**Vorgegebener Text:**
· · · ·

Trotz der positiven Reaktionen weltweit dürfte in der Wahrnehmung des überraschenden Abgangs dieser beliebten Politikerin allerdings auch die Geschlechterfrage eine Rolle spielen. Treten Frauen anders zurück als Männer? Sind sie eher bereit zu Selbstanalyse und Selbstkritik? Oder sind sie am Ende doch zu schwach für ein Amt, das auf die Dauer schwer an den Kräften zehrt? Vor allem, wenn man es so sehr an sich heranlässt und so ganz als Mensch ausfüllt wie Ardern.

· · · ·

(Auszug aus dem Datensatz)

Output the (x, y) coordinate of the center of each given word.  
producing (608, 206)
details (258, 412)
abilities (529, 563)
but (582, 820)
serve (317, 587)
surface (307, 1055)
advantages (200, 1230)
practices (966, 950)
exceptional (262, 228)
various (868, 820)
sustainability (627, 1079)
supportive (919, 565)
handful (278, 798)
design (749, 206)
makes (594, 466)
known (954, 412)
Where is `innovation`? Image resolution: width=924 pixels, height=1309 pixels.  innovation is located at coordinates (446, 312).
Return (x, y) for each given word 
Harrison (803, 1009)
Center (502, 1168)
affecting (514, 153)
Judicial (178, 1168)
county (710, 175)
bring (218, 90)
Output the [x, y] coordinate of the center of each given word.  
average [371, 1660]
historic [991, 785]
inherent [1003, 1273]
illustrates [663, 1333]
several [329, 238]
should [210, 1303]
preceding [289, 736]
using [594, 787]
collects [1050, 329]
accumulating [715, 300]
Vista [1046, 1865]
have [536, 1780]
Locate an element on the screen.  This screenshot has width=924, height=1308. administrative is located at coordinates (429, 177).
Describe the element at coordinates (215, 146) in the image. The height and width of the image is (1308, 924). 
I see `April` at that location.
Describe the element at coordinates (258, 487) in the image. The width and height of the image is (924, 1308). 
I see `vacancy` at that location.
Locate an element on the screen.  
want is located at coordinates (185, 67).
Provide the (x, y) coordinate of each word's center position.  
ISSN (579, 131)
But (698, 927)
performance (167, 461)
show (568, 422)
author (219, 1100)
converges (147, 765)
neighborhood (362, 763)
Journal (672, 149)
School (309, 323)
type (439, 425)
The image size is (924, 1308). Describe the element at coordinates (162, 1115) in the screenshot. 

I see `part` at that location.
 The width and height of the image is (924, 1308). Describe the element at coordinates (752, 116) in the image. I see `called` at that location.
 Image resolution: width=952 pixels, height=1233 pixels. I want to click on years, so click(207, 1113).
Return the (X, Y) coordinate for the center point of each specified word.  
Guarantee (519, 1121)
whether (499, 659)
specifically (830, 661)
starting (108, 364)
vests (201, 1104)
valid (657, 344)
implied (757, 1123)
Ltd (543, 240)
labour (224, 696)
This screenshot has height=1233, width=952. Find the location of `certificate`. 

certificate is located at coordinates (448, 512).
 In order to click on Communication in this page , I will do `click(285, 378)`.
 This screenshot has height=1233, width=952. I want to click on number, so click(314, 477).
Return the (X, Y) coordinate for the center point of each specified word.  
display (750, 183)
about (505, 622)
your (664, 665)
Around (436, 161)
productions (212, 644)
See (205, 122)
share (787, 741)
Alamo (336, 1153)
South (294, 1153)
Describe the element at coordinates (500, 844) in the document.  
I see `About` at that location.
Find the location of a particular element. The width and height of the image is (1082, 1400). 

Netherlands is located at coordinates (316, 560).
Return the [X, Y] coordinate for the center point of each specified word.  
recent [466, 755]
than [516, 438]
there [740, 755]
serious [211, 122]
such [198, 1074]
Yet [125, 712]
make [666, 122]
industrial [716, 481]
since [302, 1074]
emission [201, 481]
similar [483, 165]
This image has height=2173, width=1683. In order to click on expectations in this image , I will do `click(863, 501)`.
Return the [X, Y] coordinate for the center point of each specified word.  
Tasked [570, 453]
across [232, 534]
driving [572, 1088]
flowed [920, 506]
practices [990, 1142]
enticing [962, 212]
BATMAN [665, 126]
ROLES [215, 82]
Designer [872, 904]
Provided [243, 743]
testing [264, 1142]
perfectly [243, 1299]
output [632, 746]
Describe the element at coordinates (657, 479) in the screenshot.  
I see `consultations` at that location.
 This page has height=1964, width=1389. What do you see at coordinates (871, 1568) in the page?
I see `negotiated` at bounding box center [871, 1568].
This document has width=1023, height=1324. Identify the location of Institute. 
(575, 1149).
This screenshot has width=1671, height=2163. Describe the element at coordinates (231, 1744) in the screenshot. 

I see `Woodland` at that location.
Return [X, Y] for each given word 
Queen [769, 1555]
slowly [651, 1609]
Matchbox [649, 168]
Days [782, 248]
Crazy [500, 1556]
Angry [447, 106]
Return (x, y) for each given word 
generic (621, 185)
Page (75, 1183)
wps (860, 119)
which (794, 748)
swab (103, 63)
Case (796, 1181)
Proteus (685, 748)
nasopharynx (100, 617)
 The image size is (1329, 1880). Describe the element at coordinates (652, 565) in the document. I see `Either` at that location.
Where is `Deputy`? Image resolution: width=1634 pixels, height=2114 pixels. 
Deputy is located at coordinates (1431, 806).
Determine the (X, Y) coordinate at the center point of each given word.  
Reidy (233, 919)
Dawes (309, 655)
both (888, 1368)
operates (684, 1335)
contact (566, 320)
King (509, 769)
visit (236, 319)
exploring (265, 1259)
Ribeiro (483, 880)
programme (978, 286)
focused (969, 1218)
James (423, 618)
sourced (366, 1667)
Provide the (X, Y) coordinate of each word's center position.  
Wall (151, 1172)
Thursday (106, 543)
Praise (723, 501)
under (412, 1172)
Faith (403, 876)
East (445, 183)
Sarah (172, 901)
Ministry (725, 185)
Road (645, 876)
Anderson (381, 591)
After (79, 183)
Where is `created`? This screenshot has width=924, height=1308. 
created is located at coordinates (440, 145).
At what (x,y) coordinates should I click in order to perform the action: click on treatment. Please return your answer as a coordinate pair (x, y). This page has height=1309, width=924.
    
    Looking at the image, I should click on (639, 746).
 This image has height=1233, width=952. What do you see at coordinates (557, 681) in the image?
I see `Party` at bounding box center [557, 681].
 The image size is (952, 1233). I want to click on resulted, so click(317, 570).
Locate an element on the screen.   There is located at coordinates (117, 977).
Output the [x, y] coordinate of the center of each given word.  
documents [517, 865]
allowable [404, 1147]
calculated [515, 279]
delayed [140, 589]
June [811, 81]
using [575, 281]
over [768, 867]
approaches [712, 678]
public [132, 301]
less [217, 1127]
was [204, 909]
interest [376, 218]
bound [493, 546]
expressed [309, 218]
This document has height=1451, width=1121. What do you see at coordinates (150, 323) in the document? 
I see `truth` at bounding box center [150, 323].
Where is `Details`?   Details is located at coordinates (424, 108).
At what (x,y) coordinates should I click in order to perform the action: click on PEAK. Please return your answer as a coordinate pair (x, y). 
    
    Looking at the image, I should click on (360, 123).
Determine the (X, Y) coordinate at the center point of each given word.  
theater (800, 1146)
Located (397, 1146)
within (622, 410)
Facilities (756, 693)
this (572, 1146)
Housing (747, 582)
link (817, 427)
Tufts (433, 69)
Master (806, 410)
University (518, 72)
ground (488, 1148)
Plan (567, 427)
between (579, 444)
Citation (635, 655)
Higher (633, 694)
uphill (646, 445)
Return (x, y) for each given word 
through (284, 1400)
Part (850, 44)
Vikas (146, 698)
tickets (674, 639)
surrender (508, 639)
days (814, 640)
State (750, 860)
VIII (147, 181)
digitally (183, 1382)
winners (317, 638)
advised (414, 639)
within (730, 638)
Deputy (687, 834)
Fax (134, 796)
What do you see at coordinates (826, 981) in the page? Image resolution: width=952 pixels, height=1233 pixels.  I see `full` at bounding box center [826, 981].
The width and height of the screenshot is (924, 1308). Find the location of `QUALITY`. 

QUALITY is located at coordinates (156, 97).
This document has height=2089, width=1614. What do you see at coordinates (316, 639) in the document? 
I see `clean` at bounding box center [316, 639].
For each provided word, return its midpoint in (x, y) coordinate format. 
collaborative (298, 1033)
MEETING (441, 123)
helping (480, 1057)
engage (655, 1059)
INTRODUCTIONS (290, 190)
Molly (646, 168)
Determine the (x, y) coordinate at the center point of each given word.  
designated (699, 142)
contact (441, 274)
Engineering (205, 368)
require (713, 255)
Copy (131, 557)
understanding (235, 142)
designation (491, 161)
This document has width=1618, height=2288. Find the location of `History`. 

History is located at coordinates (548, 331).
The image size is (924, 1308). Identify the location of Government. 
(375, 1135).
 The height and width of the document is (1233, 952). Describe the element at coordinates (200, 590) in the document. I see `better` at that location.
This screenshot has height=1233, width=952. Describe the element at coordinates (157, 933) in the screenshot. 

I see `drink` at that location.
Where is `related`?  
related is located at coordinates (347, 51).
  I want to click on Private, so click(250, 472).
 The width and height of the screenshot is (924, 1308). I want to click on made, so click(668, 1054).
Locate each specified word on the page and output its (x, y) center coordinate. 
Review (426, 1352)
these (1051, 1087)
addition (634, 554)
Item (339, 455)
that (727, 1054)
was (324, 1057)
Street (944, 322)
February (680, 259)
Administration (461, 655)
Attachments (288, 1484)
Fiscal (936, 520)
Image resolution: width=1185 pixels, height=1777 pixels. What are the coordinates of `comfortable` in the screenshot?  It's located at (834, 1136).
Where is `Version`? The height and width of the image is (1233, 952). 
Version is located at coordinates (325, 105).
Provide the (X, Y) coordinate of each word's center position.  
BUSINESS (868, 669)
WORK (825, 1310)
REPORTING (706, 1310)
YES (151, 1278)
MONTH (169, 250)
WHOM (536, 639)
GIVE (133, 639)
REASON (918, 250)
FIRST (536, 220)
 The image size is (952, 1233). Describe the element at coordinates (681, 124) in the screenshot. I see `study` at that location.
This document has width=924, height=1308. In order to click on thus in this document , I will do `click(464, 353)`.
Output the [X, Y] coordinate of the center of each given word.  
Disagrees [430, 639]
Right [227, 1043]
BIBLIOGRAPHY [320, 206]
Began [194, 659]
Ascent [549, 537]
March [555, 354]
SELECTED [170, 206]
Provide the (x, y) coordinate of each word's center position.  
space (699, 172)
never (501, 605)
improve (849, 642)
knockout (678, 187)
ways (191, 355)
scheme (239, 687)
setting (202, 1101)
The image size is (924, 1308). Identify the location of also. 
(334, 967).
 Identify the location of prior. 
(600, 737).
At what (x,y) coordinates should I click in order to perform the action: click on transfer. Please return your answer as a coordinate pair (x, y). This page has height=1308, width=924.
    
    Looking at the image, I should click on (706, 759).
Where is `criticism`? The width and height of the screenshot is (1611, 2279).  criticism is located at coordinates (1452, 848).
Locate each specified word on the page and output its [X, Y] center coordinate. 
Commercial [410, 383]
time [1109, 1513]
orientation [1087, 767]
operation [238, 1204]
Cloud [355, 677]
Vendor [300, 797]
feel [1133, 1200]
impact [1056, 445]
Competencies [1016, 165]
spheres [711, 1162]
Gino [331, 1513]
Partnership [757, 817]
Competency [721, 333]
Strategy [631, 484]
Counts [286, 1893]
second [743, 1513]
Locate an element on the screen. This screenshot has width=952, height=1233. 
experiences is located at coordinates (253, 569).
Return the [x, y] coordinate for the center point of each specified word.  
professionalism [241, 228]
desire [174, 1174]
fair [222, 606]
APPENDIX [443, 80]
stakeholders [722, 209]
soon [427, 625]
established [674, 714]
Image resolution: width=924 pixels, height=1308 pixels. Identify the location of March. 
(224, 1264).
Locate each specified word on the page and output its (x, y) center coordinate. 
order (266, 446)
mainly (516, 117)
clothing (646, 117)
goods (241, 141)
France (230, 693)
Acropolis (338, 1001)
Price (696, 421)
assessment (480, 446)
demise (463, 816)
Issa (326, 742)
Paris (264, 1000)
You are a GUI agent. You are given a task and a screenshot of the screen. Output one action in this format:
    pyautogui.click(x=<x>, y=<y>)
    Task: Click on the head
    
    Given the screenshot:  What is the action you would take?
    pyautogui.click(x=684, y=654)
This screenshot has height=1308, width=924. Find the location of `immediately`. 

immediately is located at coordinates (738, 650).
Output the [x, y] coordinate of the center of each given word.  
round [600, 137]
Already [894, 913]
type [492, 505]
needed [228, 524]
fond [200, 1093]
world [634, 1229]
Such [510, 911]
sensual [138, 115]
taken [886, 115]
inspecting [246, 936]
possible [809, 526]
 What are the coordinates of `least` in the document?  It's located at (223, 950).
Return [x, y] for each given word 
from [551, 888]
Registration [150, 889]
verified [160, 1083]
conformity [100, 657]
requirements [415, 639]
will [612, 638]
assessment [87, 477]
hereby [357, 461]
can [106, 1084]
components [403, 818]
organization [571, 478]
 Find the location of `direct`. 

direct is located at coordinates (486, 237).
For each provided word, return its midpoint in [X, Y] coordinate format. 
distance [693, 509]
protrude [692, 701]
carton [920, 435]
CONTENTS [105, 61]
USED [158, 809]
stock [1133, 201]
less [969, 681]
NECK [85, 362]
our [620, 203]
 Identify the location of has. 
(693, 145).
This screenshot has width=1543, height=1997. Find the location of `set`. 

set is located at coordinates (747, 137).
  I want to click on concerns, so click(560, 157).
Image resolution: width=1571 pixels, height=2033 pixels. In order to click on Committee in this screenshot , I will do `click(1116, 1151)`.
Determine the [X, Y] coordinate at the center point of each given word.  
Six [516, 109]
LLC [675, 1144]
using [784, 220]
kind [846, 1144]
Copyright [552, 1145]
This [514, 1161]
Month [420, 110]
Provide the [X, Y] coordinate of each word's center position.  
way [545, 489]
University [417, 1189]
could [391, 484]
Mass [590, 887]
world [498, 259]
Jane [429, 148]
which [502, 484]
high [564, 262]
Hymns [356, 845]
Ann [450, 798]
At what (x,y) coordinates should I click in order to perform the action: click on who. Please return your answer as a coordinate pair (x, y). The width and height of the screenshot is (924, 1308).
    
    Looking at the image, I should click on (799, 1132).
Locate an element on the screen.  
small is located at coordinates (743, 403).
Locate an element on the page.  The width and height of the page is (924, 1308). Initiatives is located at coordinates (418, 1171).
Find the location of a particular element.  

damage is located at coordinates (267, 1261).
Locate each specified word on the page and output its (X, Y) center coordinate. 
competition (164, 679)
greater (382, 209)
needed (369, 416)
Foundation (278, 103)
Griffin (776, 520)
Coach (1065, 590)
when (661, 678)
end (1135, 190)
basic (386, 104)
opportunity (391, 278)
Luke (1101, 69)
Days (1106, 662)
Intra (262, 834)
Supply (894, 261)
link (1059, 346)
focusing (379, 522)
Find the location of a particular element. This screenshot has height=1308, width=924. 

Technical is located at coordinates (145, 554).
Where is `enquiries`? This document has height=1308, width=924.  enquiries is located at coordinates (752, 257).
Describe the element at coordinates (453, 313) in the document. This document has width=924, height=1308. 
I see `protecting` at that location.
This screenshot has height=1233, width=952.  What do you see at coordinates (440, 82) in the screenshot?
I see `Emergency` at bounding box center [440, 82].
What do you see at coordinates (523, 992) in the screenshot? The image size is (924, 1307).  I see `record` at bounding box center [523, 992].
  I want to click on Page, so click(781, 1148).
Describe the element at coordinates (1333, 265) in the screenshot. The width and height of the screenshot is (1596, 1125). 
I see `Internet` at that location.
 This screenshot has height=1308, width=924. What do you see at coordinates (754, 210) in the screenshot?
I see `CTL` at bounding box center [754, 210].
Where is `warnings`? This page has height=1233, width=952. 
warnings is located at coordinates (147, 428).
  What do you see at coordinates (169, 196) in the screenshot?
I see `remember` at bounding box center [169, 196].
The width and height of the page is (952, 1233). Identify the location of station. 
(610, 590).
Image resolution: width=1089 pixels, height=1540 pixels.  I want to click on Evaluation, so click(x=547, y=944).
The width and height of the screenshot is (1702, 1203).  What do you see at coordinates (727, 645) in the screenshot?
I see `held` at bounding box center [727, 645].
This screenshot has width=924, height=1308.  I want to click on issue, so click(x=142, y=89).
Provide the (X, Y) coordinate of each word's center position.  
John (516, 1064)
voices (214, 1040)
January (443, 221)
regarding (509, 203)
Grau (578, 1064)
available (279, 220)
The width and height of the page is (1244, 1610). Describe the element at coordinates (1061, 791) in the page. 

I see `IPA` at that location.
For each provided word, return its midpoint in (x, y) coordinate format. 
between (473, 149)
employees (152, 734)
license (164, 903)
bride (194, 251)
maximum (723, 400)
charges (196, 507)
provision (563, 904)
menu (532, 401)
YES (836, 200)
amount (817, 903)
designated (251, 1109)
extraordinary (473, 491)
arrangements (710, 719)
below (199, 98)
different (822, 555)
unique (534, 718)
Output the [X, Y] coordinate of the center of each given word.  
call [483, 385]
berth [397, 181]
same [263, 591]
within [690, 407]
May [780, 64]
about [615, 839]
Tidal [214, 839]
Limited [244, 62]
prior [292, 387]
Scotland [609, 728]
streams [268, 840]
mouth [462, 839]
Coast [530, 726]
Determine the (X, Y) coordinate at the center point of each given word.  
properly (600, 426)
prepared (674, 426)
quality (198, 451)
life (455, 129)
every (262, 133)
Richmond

· · · ·

**Aufgabenstellung:**
Kannst du den vorgegebenen Text vollständig und Wort für Wort abschreiben?

**Ergebnis der Übung:**
Trotz der positiven Reaktionen weltweit dürfte in der Wahrnehmung des überraschenden Abgangs dieser beliebten Politikerin allerdings auch die Geschlechterfrage eine Rolle spielen. Treten Frauen anders zurück als Männer? Sind sie eher bereit zu Selbstanalyse und Selbstkritik? Oder sind sie am Ende doch zu schwach für ein Amt, das auf die Dauer schwer an den Kräften zehrt? Vor allem, wenn man es so sehr an sich heranlässt und so ganz als Mensch ausfüllt wie Ardern.